Social Media Mining Toolkit (SMMT)

Article information

Genomics Inform. 2020;18.e16
Publication date (electronic) : 2020 June 15
doi : https://doi.org/10.5808/GI.2020.18.2.e16
Department of Computer Science, Georgia State University, Atlanta, GA 30303, USA
*Corresponding author: E-mail: jbanda@gsu.edu
Received 2020 March 16; Revised 2020 May 6; Accepted 2020 May 22.

Abstract

There has been a dramatic increase in the popularity of utilizing social media data for research purposes within the biomedical community. In PubMed alone, there have been nearly 2,500 publication entries since 2014 that deal with analyzing social media data from Twitter and Reddit. However, the vast majority of those works do not share their code or data for replicating their studies. With minimal exceptions, the few that do, place the burden on the researcher to figure out how to fetch the data, how to best format their data, and how to create automatic and manual annotations on the acquired data. In order to address this pressing issue, we introduce the Social Media Mining Toolkit (SMMT), a suite of tools aimed to encapsulate the cumbersome details of acquiring, preprocessing, annotating and standardizing social media data. The purpose of our toolkit is for researchers to focus on answering research questions, and not the technical aspects of using social media data. By using a standard toolkit, researchers will be able to acquire, use, and release data in a consistent way that is transparent for everybody using the toolkit, hence, simplifying research reproducibility and accessibility in the social media domain.

Availability: All code described in this paper is fully available at: https://github.com/thepanacealab/SMMT.

Introduction

Only in the last six years, there has been a great influx of research works that describe different types of research works using Twitter and Reddit data, nearly 2,500 papers are found in PubMed [1]. These works encompass countless applications, such as the usage of opioids [2], the flu [3], eating disorder [4] networks analyses, depression symptoms detection [5], and diabetes interventions [6], etc. While all the listed studies use data from Twitter and Reddit, we can only find code available for one of them. Additionally, the data acquisition methodology is different on each study and seldomly reported, a crucial step towards reproducibility of any of their analyses. When it comes to using Twitter data for drug identification and pharmacovigilance tasks, authors of works like [7-9] have been consistently releasing publicly available datasets, software tools, and complete Natural Language Processing (NLP) systems with their works. In an attempt to shift the biomedical community into better practices for research transparency and reproducibility, we introduce the Social Media Mining Toolkit (SMMT), a suite of tools aimed to encapsulate the cumbersome details of acquiring, preprocessing, annotating, and standardizing social media data. The need for a toolkit like SMMT arose from our work using Twitter data for the characterization of disease transmission during natural disasters [10] and mining large-scale repositories for drug usage related tweets for pharmacovigilance purposes [11]. We originally wanted to use other researcher’s tools and surprisingly we found very little code available with the majority outdated and non-functioning. Going one step back, we did find rudimentary Python libraries to interact with the Twitter API, but some of their learning curves are steep and not overly documented. We then decided to clean and integrate our code into a toolkit that would help us provide a comprehensive resource for other researchers/users to replicate our work and to use in their own analyses, hence SMMT was born.

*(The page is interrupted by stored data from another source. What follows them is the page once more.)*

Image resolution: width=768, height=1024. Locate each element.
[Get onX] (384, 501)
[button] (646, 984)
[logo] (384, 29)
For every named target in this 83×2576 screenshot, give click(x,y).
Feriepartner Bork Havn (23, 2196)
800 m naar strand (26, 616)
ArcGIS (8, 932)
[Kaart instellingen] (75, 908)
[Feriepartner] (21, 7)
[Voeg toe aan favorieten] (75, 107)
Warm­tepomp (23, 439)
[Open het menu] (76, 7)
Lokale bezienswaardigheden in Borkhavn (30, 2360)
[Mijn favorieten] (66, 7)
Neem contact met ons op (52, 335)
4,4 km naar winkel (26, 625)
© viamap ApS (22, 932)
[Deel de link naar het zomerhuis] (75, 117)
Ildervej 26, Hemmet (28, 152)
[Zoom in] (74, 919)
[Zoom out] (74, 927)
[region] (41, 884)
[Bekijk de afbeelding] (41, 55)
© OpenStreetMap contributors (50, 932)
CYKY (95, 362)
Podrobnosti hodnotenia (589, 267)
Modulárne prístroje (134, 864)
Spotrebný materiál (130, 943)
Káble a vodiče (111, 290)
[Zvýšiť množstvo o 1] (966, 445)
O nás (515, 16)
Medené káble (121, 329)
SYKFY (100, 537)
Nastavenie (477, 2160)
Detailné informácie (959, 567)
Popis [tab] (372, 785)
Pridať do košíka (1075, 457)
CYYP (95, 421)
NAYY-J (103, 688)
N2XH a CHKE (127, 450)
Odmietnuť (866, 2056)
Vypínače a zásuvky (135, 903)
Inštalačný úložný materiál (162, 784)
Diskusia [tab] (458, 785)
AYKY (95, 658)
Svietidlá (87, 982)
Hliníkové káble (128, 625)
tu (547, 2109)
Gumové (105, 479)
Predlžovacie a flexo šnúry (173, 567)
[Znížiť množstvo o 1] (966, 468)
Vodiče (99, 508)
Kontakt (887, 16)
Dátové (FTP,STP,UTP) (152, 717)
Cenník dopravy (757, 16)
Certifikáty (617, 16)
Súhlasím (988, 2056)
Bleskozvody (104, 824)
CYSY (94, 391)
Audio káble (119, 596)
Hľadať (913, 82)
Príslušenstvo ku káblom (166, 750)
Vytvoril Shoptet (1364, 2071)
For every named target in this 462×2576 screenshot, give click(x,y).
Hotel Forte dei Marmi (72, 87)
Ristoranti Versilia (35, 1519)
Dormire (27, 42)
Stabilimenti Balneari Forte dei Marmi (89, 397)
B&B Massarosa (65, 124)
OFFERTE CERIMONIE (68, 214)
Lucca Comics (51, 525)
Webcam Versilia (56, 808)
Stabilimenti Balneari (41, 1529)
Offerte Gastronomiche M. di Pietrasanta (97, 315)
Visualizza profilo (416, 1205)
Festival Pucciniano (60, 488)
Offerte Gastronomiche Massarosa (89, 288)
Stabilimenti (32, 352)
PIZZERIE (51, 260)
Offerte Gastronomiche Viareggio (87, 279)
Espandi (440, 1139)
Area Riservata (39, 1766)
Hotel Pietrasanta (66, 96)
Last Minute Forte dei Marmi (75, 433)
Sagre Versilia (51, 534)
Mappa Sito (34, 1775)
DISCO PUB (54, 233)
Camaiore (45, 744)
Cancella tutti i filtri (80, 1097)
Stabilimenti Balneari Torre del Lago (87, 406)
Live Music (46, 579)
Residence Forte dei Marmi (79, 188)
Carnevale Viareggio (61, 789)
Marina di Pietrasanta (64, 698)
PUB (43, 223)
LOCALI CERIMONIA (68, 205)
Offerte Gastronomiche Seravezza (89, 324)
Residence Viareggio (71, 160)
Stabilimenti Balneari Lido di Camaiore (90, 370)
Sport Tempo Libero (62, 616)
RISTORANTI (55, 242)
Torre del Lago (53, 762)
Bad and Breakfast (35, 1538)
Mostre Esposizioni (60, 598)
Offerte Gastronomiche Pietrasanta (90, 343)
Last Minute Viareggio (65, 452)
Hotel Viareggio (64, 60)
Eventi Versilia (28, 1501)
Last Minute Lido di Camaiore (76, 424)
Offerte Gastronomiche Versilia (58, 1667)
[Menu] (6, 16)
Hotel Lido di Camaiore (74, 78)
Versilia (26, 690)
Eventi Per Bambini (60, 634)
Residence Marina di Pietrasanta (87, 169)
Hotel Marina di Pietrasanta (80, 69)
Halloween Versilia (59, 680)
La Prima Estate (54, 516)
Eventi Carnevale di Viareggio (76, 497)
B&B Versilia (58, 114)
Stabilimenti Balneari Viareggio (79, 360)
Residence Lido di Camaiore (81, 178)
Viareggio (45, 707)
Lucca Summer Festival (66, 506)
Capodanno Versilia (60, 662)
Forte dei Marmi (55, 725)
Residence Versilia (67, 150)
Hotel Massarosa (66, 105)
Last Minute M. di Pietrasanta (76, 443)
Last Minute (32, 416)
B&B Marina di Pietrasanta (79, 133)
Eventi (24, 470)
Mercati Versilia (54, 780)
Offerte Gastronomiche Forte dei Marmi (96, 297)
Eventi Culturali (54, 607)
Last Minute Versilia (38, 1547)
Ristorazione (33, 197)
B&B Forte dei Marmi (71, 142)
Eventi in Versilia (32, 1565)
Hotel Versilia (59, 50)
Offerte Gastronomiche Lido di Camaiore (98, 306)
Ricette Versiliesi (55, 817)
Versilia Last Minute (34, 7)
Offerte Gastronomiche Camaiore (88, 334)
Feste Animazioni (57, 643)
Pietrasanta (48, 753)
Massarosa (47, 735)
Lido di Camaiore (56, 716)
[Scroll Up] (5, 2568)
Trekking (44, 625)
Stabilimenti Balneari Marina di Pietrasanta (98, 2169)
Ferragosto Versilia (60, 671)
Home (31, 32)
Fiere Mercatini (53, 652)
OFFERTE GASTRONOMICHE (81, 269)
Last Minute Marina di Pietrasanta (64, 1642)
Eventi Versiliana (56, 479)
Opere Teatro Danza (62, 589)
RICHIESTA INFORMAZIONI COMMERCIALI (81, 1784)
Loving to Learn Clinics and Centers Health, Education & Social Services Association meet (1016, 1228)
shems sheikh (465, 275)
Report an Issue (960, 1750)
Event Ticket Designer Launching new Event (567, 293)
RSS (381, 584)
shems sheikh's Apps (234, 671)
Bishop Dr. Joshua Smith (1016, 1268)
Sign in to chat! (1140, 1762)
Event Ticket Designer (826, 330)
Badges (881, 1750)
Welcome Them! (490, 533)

Parallel to tools like SMMT, there are other research groups that are outlining frameworks to streamline the mining of social media like Sarker et al. [12], which are complementary to the use and need of this tool.

Methods

Programmed using Python version 3 and the latest Twitter API interfaces, the functionality of SMMT is divided into three separate sets of tools: data acquisition tools, data preprocessing tools, and data annotation and standardization tools. The particular versions of the additional Python libraries used by SMMT are available at the github documentation [13] since they are constantly updated and refreshed. Besides extensive usage documentation, the tool also provides two end-to-end usage examples, as well as additional Google Colaboratory [14] interactive Python notebooks with data usage examples. Note than in order to use most of the functionality of SMMT, users need to sign-up to acquire access to the Twitter Application Program Interface API. Once approved, users will be provided a set of API credential keys, more information can be found in [15]. Fig. 1 shows all current components of SMMT. In the following sections we provide additional details of each category of available tools.

Fig. 1.

SMMT tools categories and purpose outline.

Data acquisition tools

The tools in this category are used to gather data from social media sites, namely Twitter for this initial release of SMMT. The most common way of acquiring Tweets is to use the Twitter streaming API [16]. Our toolkit provides two separate utilities to capture streaming data, one will gather all available tweets and will continue running until terminated (streaming.py), and the other will take a list of search keywords and number of desired tweets and will pull those from the current tweet stream (search_generic.py). Details on how to use these utilities can be found on the READ.ME file.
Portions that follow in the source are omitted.